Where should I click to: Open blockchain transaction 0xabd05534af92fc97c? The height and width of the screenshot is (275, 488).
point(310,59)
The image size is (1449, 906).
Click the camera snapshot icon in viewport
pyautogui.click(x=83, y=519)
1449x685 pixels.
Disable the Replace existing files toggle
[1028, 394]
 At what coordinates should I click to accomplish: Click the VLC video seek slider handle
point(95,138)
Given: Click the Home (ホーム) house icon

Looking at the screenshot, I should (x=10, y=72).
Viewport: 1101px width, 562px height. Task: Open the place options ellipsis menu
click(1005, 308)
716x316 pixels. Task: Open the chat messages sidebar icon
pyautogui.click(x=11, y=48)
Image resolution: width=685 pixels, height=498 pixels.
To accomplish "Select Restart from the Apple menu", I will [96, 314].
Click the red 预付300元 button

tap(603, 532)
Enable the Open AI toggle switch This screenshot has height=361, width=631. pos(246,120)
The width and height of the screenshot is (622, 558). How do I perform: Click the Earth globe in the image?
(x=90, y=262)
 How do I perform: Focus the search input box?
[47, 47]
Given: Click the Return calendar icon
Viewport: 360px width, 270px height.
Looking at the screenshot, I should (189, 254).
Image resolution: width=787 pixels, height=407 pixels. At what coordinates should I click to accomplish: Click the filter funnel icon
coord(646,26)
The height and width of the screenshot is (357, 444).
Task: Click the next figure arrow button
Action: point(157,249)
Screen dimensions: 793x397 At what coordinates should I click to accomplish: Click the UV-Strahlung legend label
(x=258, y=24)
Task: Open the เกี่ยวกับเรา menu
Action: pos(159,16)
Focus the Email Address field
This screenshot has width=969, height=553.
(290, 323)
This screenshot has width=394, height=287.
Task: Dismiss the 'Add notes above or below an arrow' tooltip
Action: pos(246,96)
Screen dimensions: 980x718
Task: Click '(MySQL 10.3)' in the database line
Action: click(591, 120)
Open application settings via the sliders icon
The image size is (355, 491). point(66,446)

·····

Problem statement:
Without any change, reproduce the data in full.

Answer to this exercise:
Where should I click to: Open blockchain transaction 0xabd05534af92fc97c? The height and width of the screenshot is (275, 488).
point(310,59)
The image size is (1449, 906).
Click the camera snapshot icon in viewport
pyautogui.click(x=83, y=519)
1449x685 pixels.
Disable the Replace existing files toggle
[1028, 394]
 At what coordinates should I click to accomplish: Click the VLC video seek slider handle
point(95,138)
Given: Click the Home (ホーム) house icon

Looking at the screenshot, I should (x=10, y=72).
Viewport: 1101px width, 562px height. Task: Open the place options ellipsis menu
click(1005, 308)
716x316 pixels. Task: Open the chat messages sidebar icon
pyautogui.click(x=11, y=48)
Image resolution: width=685 pixels, height=498 pixels.
To accomplish "Select Restart from the Apple menu", I will [96, 314].
Click the red 预付300元 button

tap(603, 532)
Enable the Open AI toggle switch This screenshot has height=361, width=631. pos(246,120)
The width and height of the screenshot is (622, 558). How do I perform: Click the Earth globe in the image?
(x=90, y=262)
 How do I perform: Focus the search input box?
[47, 47]
Given: Click the Return calendar icon
Viewport: 360px width, 270px height.
Looking at the screenshot, I should (189, 254).
Image resolution: width=787 pixels, height=407 pixels. At what coordinates should I click to accomplish: Click the filter funnel icon
coord(646,26)
The height and width of the screenshot is (357, 444).
Task: Click the next figure arrow button
Action: point(157,249)
Screen dimensions: 793x397 At what coordinates should I click to accomplish: Click the UV-Strahlung legend label
(x=258, y=24)
Task: Open the เกี่ยวกับเรา menu
Action: pos(159,16)
Focus the Email Address field
This screenshot has width=969, height=553.
(290, 323)
This screenshot has width=394, height=287.
Task: Dismiss the 'Add notes above or below an arrow' tooltip
Action: pos(246,96)
Screen dimensions: 980x718
Task: Click '(MySQL 10.3)' in the database line
Action: click(591, 120)
Open application settings via the sliders icon
The image size is (355, 491). point(66,446)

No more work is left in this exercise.